Effect Size
An effect size quantifies the magnitude of a difference between groups or the strength of a relationship. In SLA research, it answers: how much did the treatment help, not just whether it helped (which is what p-values do).
Cohen's d
The most common effect size in SLA intervention research. Calculated as the difference between two group means divided by the pooled standard deviation.
Conventional benchmarks (Cohen, 1988):
- d = 0.2 — small
- d = 0.5 — medium
- d = 0.8 — large
These are rules of thumb, not absolute standards. A "small" effect in a high-stakes context (e.g., d = 0.3 for a medical treatment) may be highly meaningful.
Hedges' g
A corrected version of Cohen's d that adjusts for small sample sizes. Preferred when studies have fewer than ~20 participants per group. In practice, d and g are very similar for larger samples.
Why Effect Size Matters More Than p-Values
A study can find a "statistically significant" result (p < .05) with a trivially small effect size if the sample is large enough. Conversely, a meaningful effect can fail to reach significance in a small study. Effect size separates the size of the finding from the confidence we have in it.
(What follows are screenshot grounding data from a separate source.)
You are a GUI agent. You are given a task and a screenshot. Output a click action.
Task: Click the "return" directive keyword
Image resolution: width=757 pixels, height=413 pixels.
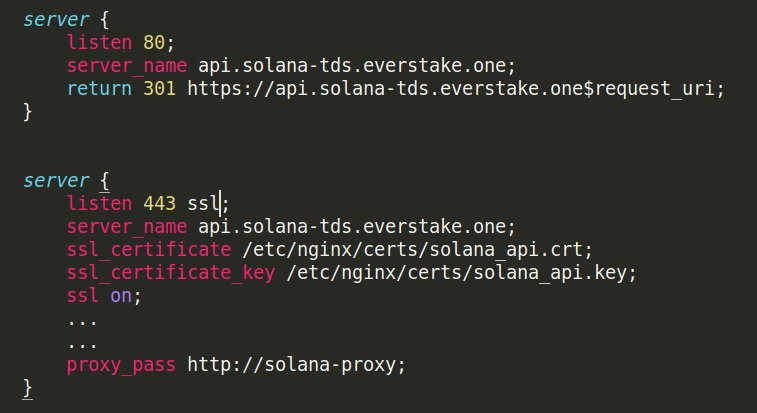click(97, 89)
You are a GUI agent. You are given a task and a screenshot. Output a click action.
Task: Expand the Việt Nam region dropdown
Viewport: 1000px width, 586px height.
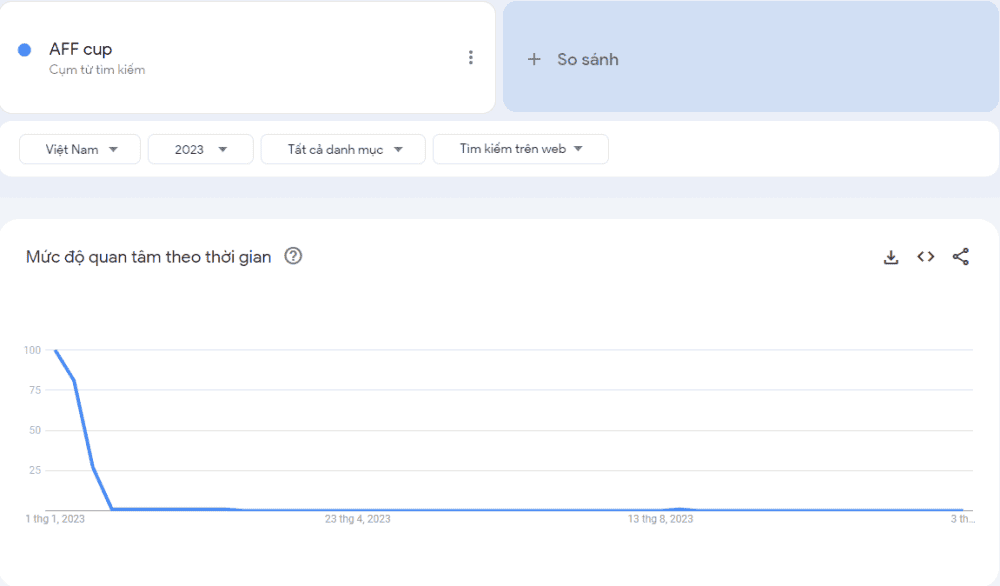[x=80, y=149]
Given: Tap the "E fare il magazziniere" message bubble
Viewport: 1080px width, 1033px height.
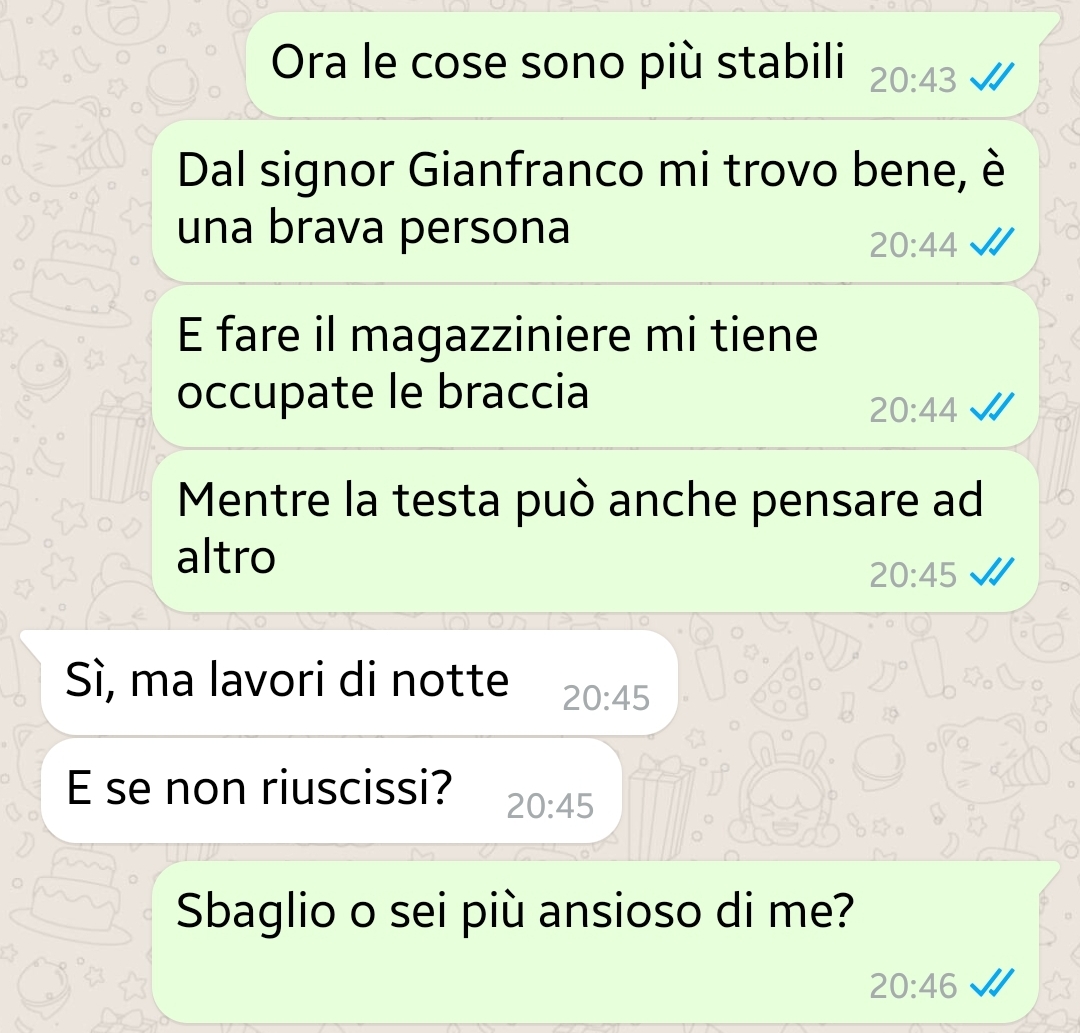Looking at the screenshot, I should [595, 367].
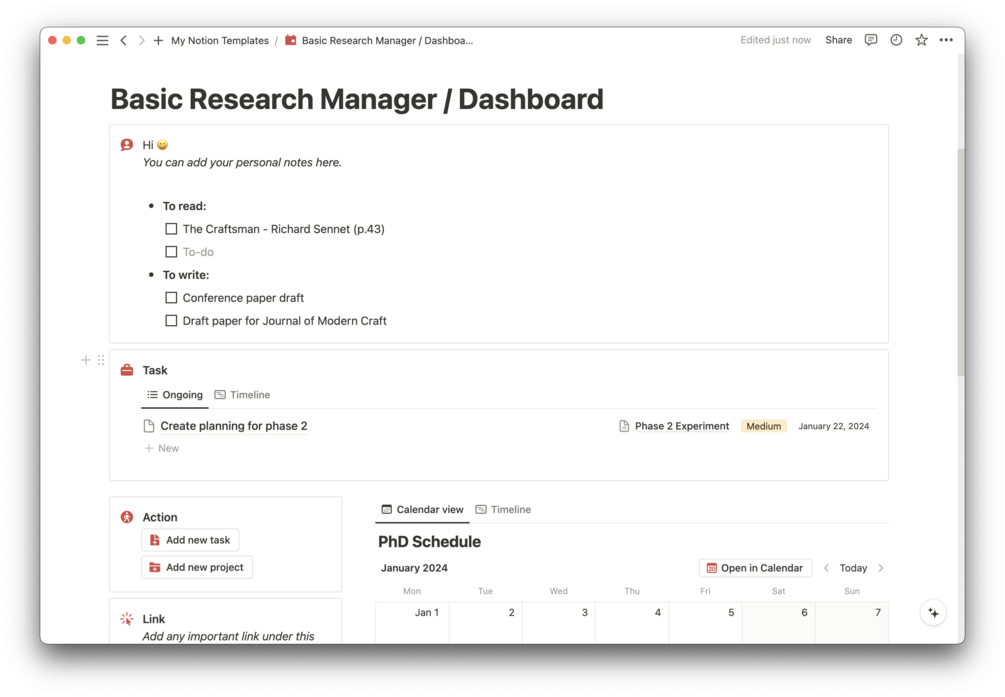The height and width of the screenshot is (697, 1005).
Task: Click the drag handle next to Task block
Action: pos(101,360)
In the TBLT Meta-Analysis Debate
| Source | Effect Size | Interpretation |
|---|---|---|
| Bryfonski & McKay (2019) | d = 0.93 | Large — but from methodologically flawed studies |
| Xuan et al. (2022) recalculation | g = 0.61 | Medium — from better-screened subset |
| Norris & Ortega (2000) | d = 0.96 | Large — but outcome measures biased toward explicit knowledge |
The controversy illustrates that a large effect size is only as trustworthy as the studies producing it. Methodological flaws (practice-test congruency, missing pre-tests, design conflation) can all inflate effect sizes.